Para Lauro Barillari, as reformas são importantes, mas é preciso que venham acompanhadas por uma série de investimentos adjacentes, como um plano que garanta que parte das commodities do país seja destinada ao consumo nacional. Porém os investimentos estruturais, como apontou o economista, "quase não têm respaldo" na equipe de Paulo Guedes, ministro da Economia do Brasil.
Embora seja um defensor da redução de impostos sobre o setor industrial, o ministro brasileiro se opõe ao controle do Estado sobre a economia. Desse modo, ele parece compartilhar da visão exposta por Walter Franco. Segundo ele, "as cadeias de produção voltarão ao normal. O combustível e os alimentos vinham com altos preços, mas em função da COVID-19. A inflação neste momento é global e é causada mais pela pandemia do que pela Ucrânia" e pelas sanções norte-americanas.

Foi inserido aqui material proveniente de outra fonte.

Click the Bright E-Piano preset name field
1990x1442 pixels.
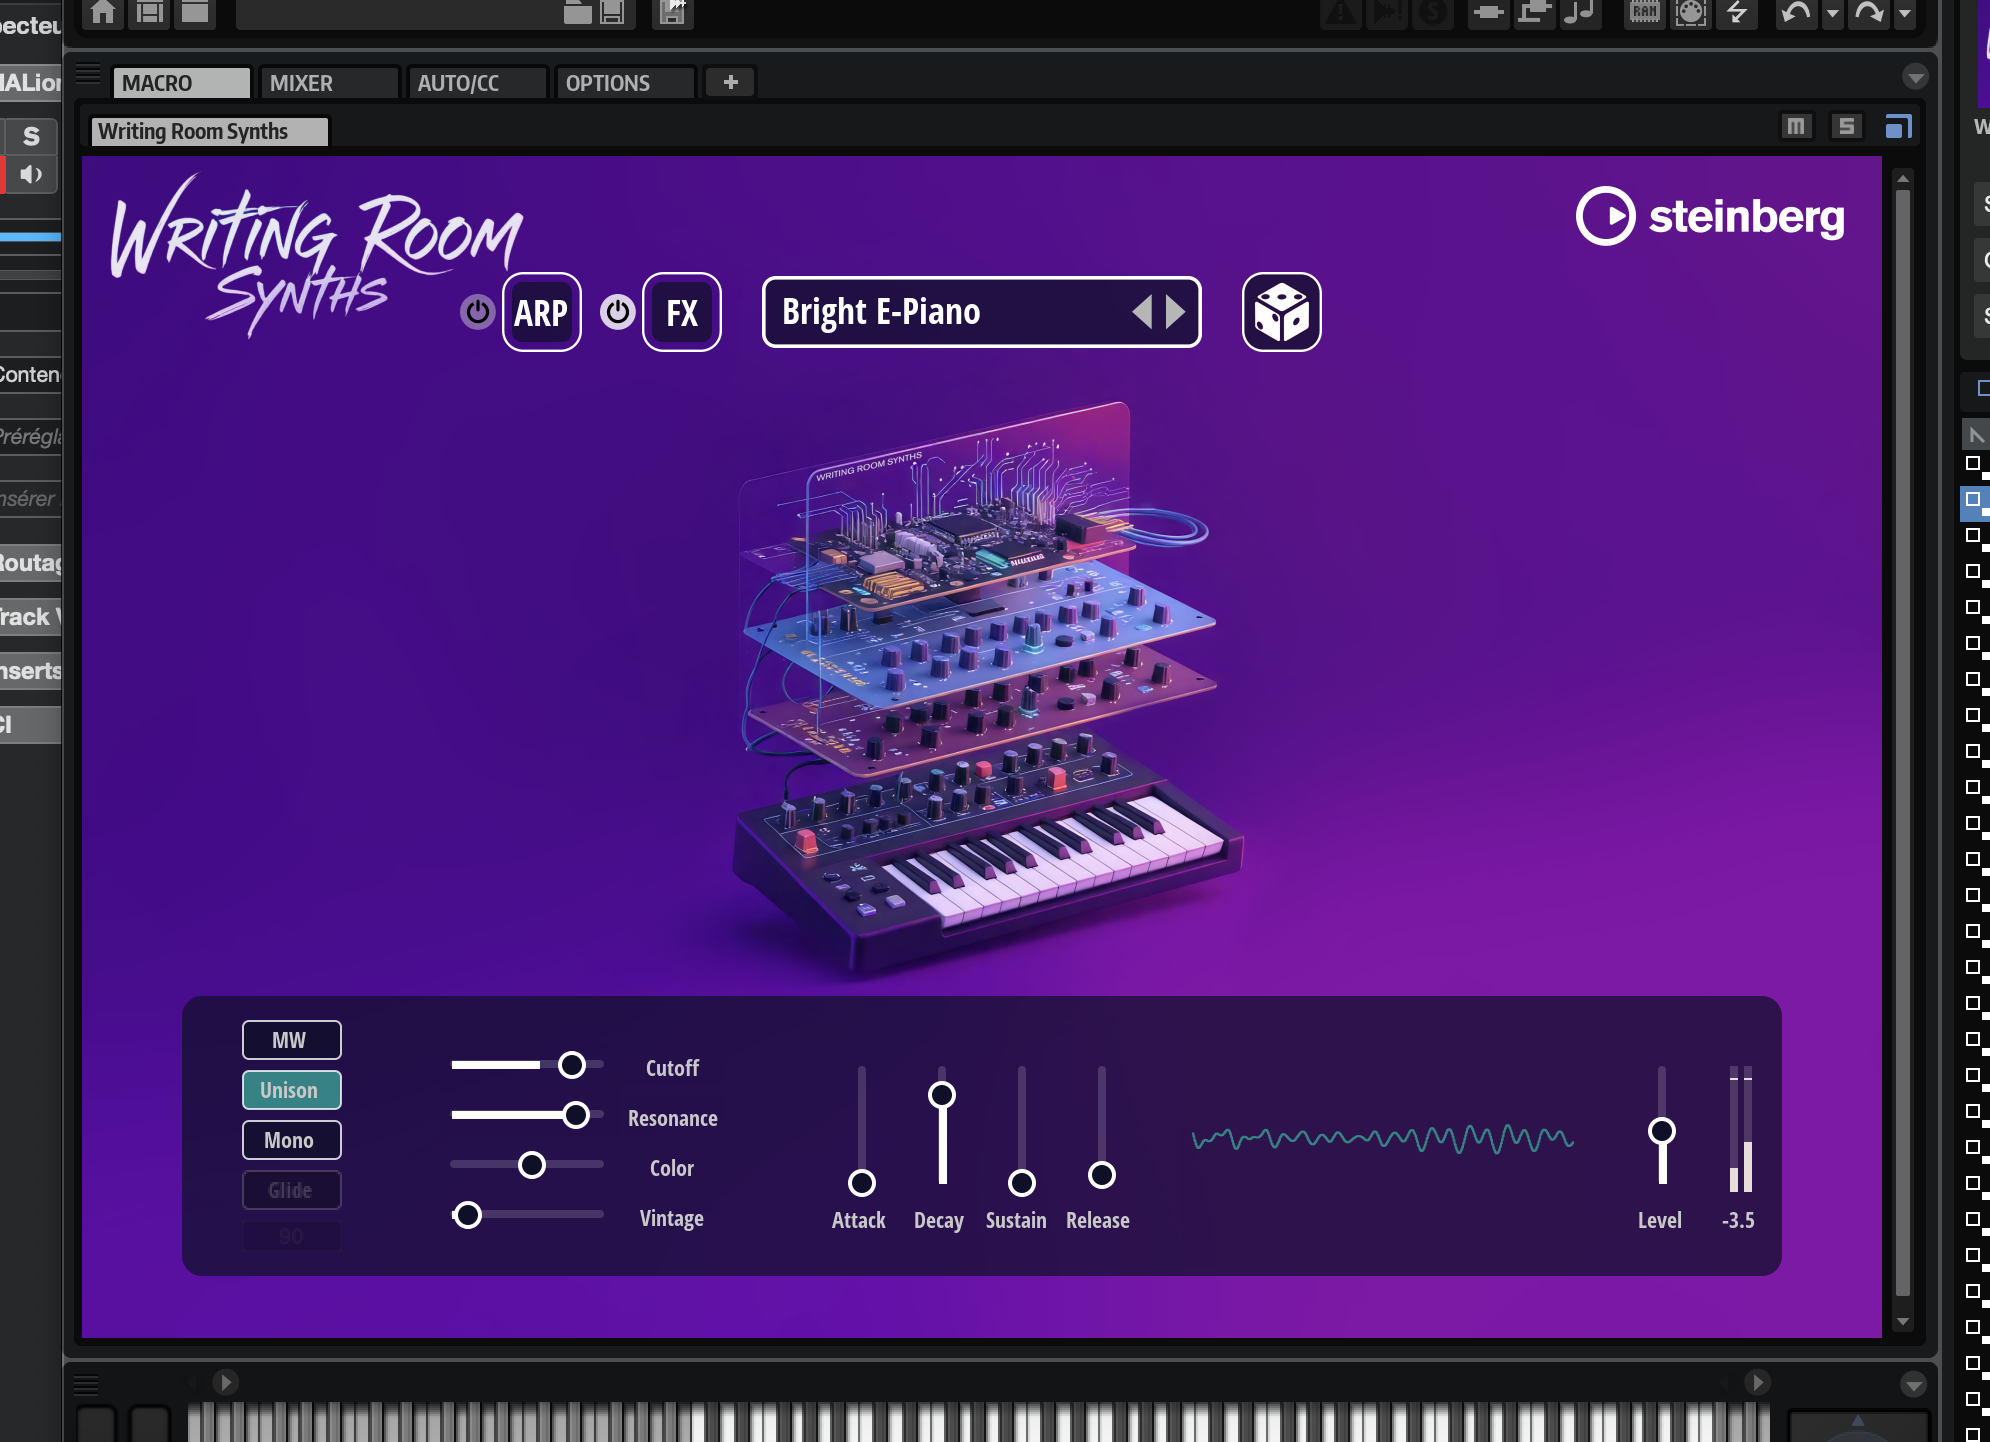click(940, 312)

Fabio Sobral, por sua vez, denuncia a fé cega do governo de Jair Bolsonaro na iniciativa privada, "como se o mercado fosse ser regulado por si só". Para ele, a inércia do Estado "provoca fome, e eles preferem atender aos interesses do mercado do que à capacidade de sobreviver dos brasileiros". Ele aponta que "há diversos fatores que justificam o empobrecimento da população brasileira", a despeito do conflito na Europa e da pandemia que arrasou o país.
'A população está mais pobre'
As divergências entre os especialistas, apesar de qualquer viés ideológico, apontam que não existe uma "receita de bolo" para fugir da crise global. Desse modo, é preciso tratar cada mercado, seja o agronegócio, a indústria, o setor de serviços ou o mercado financeiro, a partir de suas particularidades e das necessidades da população.

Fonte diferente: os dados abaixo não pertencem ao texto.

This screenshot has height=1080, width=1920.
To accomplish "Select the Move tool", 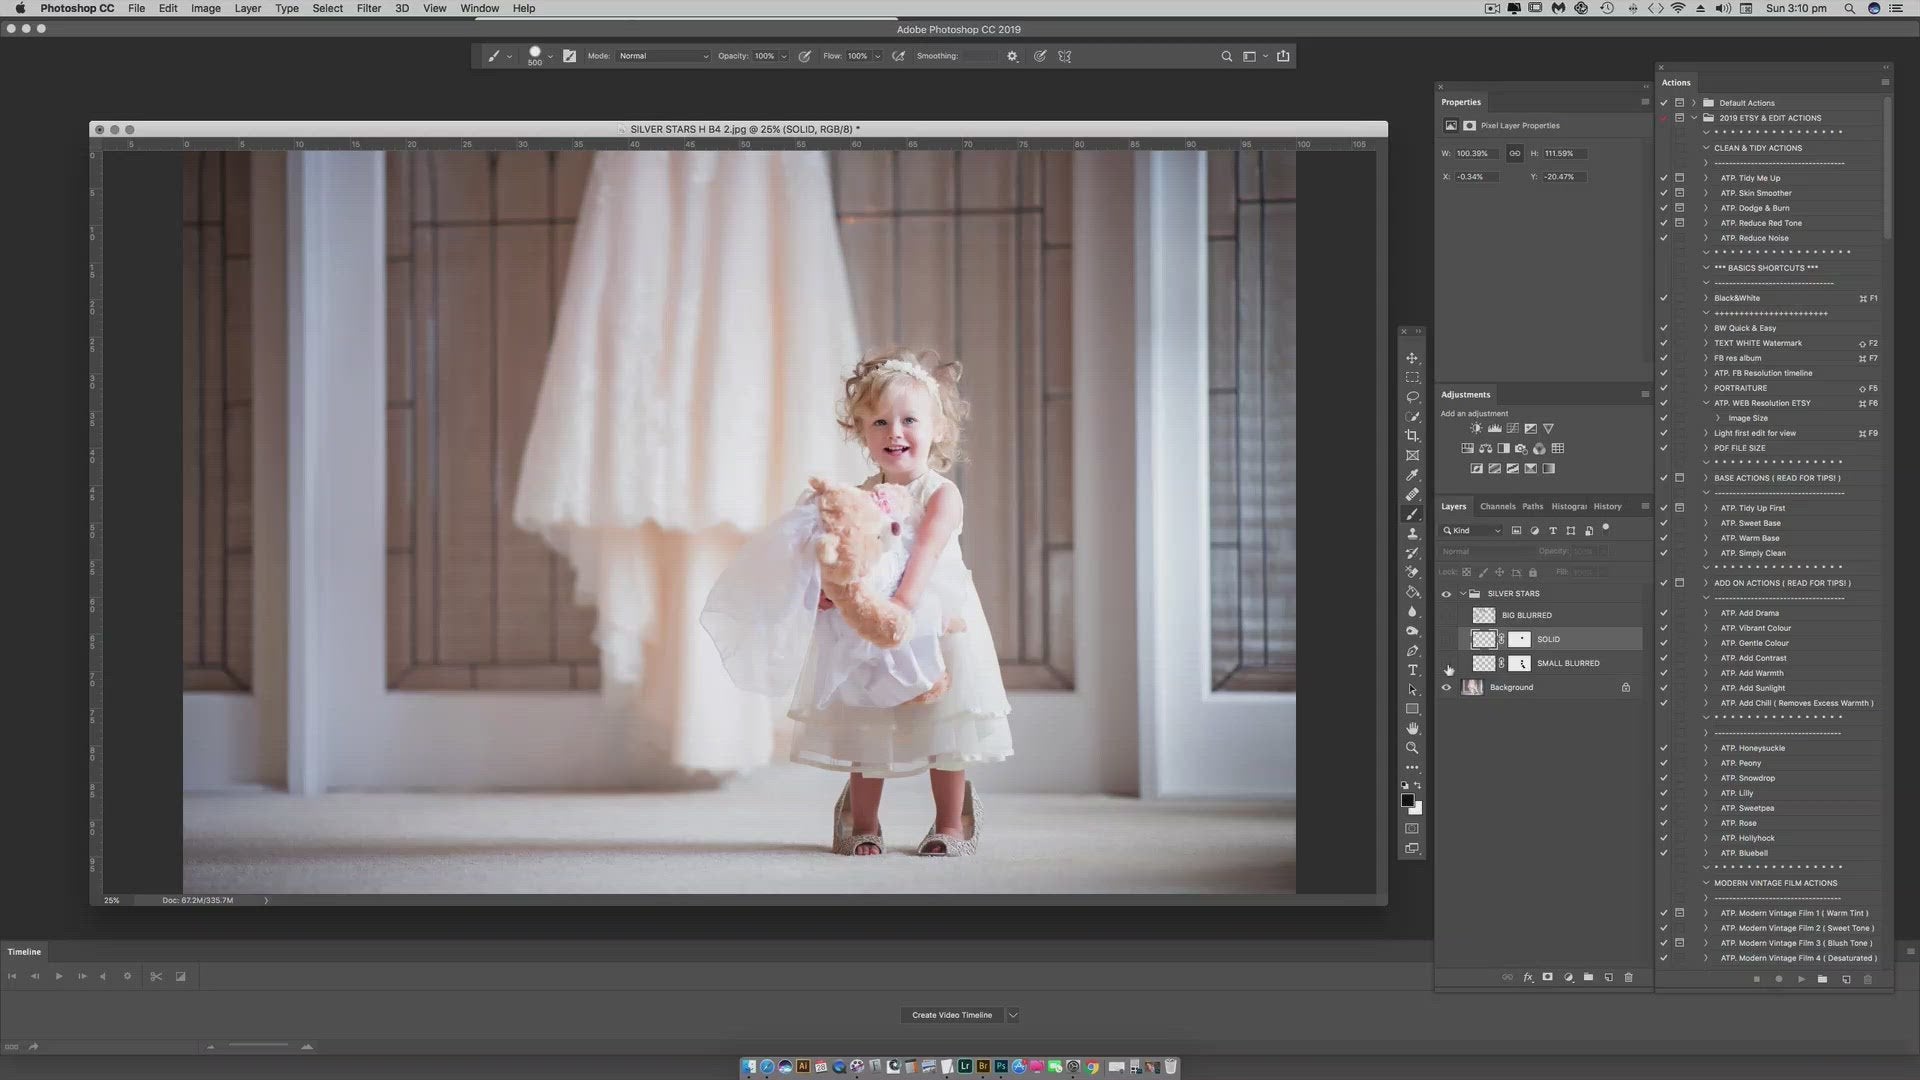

Por um lado, essa segregação fica evidente ao se levar em conta a política de preços da Petrobras, a mais importante estatal brasileira, que até o momento em que esta reportagem foi escrita, permanecia sem um presidente devidamente indicado por Jair Bolsonaro. A ausência de um representante na empresa é símbolo da delicada discussão sobre o que fazer com uma política de preços dolarizados.
Analogamente, essa discussão se estende ao agronegócio brasileiro. Fabio Sobral explicou que "boa parte do agro é voltada para o exterior", sem nenhuma necessidade de atender o mercado interno, que sofre com preços dolarizados. E enquanto eles sobem por fatores externos, os salários são achatados, e isso provoca uma enorme distorção social", comentou.

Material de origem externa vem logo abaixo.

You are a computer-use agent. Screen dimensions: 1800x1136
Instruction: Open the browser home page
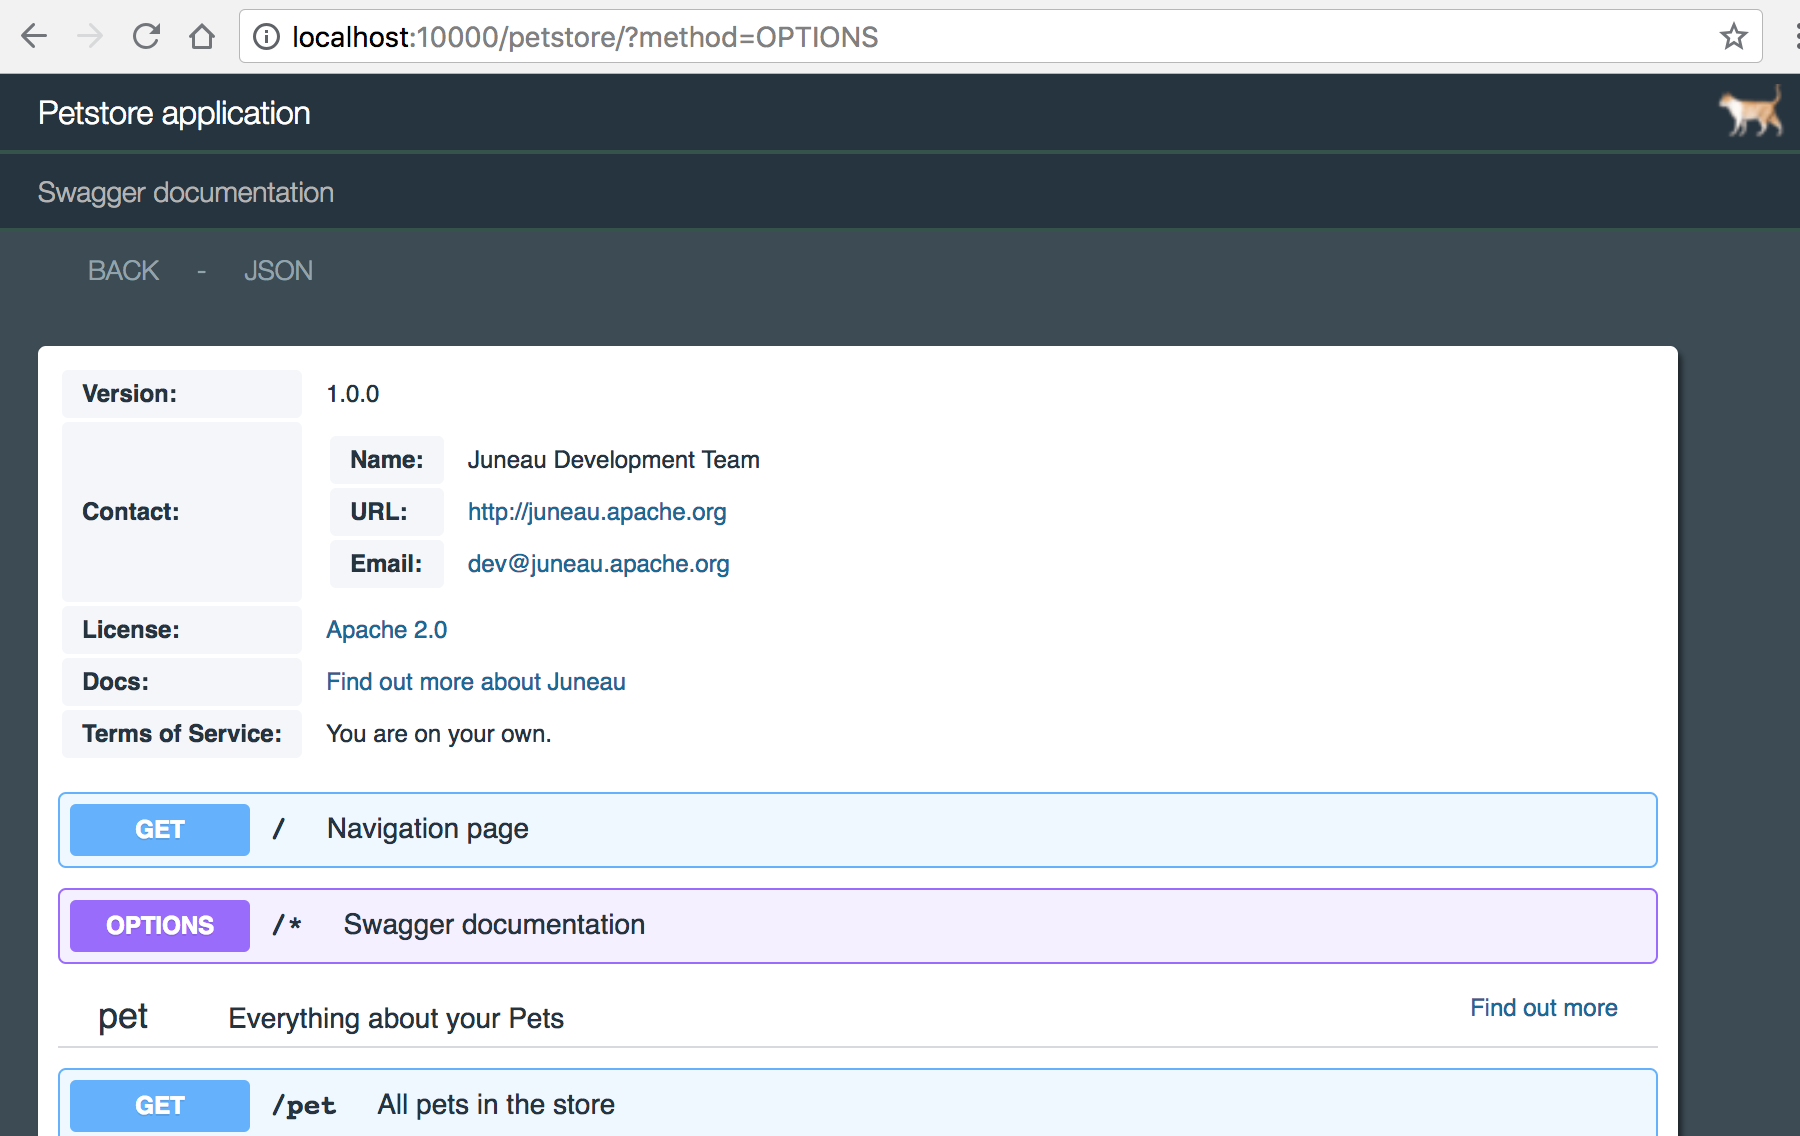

Lauro Barillari explicou que "para minimizar os impactos dos fatores externos na economia do Brasil, a gente precisa incentivar a indústria nacional através de reformas, como a tributária, e tendo um projeto de longo prazo para a criação de uma matriz industrial, diversificada, que esteja alinhada com as demandas e interesses nacionais".
Ele entende que o Brasil apenas sofre impacto de fatores externos se não houver nenhum controle sobre as exportações industriais e de commodities.
"É preciso instruir cotas de exportação, assim como outras políticas públicas para garantir o mínimo à população", enfatizou.
Os efeitos da crise, na visão dele, "podem ser mitigados através da redução de impostos, reformas estruturantes que incidam no preço da gasolina e dos transportes e investimento em novas matrizes de transporte, como ferroviária e hidroviária, além de incentivar pesquisa e desenvolvimento para tecnologias que reduzam a dependência de insumos importados".